:: Entries taken from a collection ::
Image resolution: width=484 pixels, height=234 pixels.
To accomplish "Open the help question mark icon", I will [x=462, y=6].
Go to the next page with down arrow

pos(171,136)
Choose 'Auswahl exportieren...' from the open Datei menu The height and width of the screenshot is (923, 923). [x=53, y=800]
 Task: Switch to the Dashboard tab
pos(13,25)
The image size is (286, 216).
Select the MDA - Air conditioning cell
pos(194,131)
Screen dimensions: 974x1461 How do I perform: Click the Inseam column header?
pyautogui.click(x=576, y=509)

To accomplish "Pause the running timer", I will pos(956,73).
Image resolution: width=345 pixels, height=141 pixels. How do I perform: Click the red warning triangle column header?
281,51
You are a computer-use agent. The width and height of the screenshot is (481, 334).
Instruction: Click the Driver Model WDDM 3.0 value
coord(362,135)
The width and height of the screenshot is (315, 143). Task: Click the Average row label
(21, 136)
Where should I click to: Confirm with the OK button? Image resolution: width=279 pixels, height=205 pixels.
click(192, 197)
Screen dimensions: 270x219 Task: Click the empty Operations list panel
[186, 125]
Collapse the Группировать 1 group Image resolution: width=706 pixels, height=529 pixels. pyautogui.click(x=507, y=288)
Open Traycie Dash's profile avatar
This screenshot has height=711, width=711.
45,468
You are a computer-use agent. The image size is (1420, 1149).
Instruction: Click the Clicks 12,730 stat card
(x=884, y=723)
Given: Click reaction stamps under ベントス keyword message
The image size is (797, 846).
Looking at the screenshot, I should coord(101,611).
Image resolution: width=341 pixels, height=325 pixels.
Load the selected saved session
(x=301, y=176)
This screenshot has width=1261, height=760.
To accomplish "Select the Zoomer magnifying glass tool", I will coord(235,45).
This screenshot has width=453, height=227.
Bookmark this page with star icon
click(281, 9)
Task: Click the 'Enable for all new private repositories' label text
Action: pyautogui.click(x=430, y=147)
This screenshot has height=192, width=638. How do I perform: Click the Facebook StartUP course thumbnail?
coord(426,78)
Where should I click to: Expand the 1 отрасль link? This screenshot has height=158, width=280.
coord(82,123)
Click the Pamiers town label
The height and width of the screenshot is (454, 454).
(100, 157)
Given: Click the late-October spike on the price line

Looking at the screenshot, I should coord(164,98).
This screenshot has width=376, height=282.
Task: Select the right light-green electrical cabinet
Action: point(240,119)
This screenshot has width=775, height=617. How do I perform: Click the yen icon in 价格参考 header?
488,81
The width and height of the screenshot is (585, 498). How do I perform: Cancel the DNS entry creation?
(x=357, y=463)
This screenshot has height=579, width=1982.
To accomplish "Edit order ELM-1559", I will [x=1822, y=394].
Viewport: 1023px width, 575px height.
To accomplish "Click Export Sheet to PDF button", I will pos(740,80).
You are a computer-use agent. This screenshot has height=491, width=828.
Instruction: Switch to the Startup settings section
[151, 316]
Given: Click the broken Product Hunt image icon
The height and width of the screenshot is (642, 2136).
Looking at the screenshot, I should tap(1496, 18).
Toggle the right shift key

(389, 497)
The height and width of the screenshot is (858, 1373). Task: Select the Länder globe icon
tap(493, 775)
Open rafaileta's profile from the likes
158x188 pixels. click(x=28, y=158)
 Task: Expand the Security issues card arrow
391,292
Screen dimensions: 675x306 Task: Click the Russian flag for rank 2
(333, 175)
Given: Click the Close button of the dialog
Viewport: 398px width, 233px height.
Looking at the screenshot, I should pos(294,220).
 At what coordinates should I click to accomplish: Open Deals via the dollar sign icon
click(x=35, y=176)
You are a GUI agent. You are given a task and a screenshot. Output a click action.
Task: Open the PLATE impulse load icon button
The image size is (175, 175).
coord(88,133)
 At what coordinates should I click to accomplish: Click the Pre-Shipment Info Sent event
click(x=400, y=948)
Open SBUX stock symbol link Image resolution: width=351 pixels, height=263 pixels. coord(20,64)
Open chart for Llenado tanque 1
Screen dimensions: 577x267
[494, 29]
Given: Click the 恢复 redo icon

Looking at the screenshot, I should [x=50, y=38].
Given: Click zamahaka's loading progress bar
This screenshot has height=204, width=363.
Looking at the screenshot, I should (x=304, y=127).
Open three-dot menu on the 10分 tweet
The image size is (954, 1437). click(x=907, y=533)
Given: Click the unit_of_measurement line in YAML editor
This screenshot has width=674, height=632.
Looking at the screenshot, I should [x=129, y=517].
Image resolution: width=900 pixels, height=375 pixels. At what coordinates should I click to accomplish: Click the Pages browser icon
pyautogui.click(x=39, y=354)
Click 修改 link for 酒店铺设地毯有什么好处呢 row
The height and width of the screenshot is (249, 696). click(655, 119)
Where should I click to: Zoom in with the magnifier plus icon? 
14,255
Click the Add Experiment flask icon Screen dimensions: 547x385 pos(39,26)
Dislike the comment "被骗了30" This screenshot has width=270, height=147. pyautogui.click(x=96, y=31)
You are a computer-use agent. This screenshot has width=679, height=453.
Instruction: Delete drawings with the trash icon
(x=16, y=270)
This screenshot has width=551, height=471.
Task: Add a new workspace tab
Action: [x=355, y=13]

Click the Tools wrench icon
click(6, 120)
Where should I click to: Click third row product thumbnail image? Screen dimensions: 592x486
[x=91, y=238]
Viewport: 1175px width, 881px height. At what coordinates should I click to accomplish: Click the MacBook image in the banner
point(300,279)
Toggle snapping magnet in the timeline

:: EXERCISE DIRECTIONS ::
A word-for-word restatement of the data above is required.

:: REPLY TO THE TASK ::
Image resolution: width=484 pixels, height=234 pixels.
To accomplish "Open the help question mark icon", I will [x=462, y=6].
Go to the next page with down arrow

pos(171,136)
Choose 'Auswahl exportieren...' from the open Datei menu The height and width of the screenshot is (923, 923). [x=53, y=800]
 Task: Switch to the Dashboard tab
pos(13,25)
The image size is (286, 216).
Select the MDA - Air conditioning cell
pos(194,131)
Screen dimensions: 974x1461 How do I perform: Click the Inseam column header?
pyautogui.click(x=576, y=509)

To accomplish "Pause the running timer", I will pos(956,73).
Image resolution: width=345 pixels, height=141 pixels. How do I perform: Click the red warning triangle column header?
281,51
You are a computer-use agent. The width and height of the screenshot is (481, 334).
Instruction: Click the Driver Model WDDM 3.0 value
coord(362,135)
The width and height of the screenshot is (315, 143). Task: Click the Average row label
(21, 136)
Where should I click to: Confirm with the OK button? Image resolution: width=279 pixels, height=205 pixels.
click(192, 197)
Screen dimensions: 270x219 Task: Click the empty Operations list panel
[186, 125]
Collapse the Группировать 1 group Image resolution: width=706 pixels, height=529 pixels. pyautogui.click(x=507, y=288)
Open Traycie Dash's profile avatar
This screenshot has height=711, width=711.
45,468
You are a computer-use agent. The image size is (1420, 1149).
Instruction: Click the Clicks 12,730 stat card
(x=884, y=723)
Given: Click reaction stamps under ベントス keyword message
The image size is (797, 846).
Looking at the screenshot, I should coord(101,611).
Image resolution: width=341 pixels, height=325 pixels.
Load the selected saved session
(x=301, y=176)
This screenshot has width=1261, height=760.
To accomplish "Select the Zoomer magnifying glass tool", I will coord(235,45).
This screenshot has width=453, height=227.
Bookmark this page with star icon
click(281, 9)
Task: Click the 'Enable for all new private repositories' label text
Action: pyautogui.click(x=430, y=147)
This screenshot has height=192, width=638. How do I perform: Click the Facebook StartUP course thumbnail?
coord(426,78)
Where should I click to: Expand the 1 отрасль link? This screenshot has height=158, width=280.
coord(82,123)
Click the Pamiers town label
The height and width of the screenshot is (454, 454).
(100, 157)
Given: Click the late-October spike on the price line

Looking at the screenshot, I should coord(164,98).
This screenshot has width=376, height=282.
Task: Select the right light-green electrical cabinet
Action: point(240,119)
This screenshot has width=775, height=617. How do I perform: Click the yen icon in 价格参考 header?
488,81
The width and height of the screenshot is (585, 498). How do I perform: Cancel the DNS entry creation?
(x=357, y=463)
This screenshot has height=579, width=1982.
To accomplish "Edit order ELM-1559", I will [x=1822, y=394].
Viewport: 1023px width, 575px height.
To accomplish "Click Export Sheet to PDF button", I will pos(740,80).
You are a computer-use agent. This screenshot has height=491, width=828.
Instruction: Switch to the Startup settings section
[151, 316]
Given: Click the broken Product Hunt image icon
The height and width of the screenshot is (642, 2136).
Looking at the screenshot, I should tap(1496, 18).
Toggle the right shift key

(389, 497)
The height and width of the screenshot is (858, 1373). Task: Select the Länder globe icon
tap(493, 775)
Open rafaileta's profile from the likes
158x188 pixels. click(x=28, y=158)
 Task: Expand the Security issues card arrow
391,292
Screen dimensions: 675x306 Task: Click the Russian flag for rank 2
(333, 175)
Given: Click the Close button of the dialog
Viewport: 398px width, 233px height.
Looking at the screenshot, I should pos(294,220).
 At what coordinates should I click to accomplish: Open Deals via the dollar sign icon
click(x=35, y=176)
You are a GUI agent. You are given a task and a screenshot. Output a click action.
Task: Open the PLATE impulse load icon button
The image size is (175, 175).
coord(88,133)
 At what coordinates should I click to accomplish: Click the Pre-Shipment Info Sent event
click(x=400, y=948)
Open SBUX stock symbol link Image resolution: width=351 pixels, height=263 pixels. coord(20,64)
Open chart for Llenado tanque 1
Screen dimensions: 577x267
[494, 29]
Given: Click the 恢复 redo icon

Looking at the screenshot, I should [x=50, y=38].
Given: Click zamahaka's loading progress bar
This screenshot has height=204, width=363.
Looking at the screenshot, I should (x=304, y=127).
Open three-dot menu on the 10分 tweet
The image size is (954, 1437). click(x=907, y=533)
Given: Click the unit_of_measurement line in YAML editor
This screenshot has width=674, height=632.
Looking at the screenshot, I should [x=129, y=517].
Image resolution: width=900 pixels, height=375 pixels. At what coordinates should I click to accomplish: Click the Pages browser icon
pyautogui.click(x=39, y=354)
Click 修改 link for 酒店铺设地毯有什么好处呢 row
The height and width of the screenshot is (249, 696). click(655, 119)
Where should I click to: Zoom in with the magnifier plus icon? 
14,255
Click the Add Experiment flask icon Screen dimensions: 547x385 pos(39,26)
Dislike the comment "被骗了30" This screenshot has width=270, height=147. pyautogui.click(x=96, y=31)
You are a computer-use agent. This screenshot has width=679, height=453.
Instruction: Delete drawings with the trash icon
(x=16, y=270)
This screenshot has width=551, height=471.
Task: Add a new workspace tab
Action: [x=355, y=13]

Click the Tools wrench icon
click(6, 120)
Where should I click to: Click third row product thumbnail image? Screen dimensions: 592x486
[x=91, y=238]
Viewport: 1175px width, 881px height. At what coordinates should I click to accomplish: Click the MacBook image in the banner
point(300,279)
Toggle snapping magnet in the timeline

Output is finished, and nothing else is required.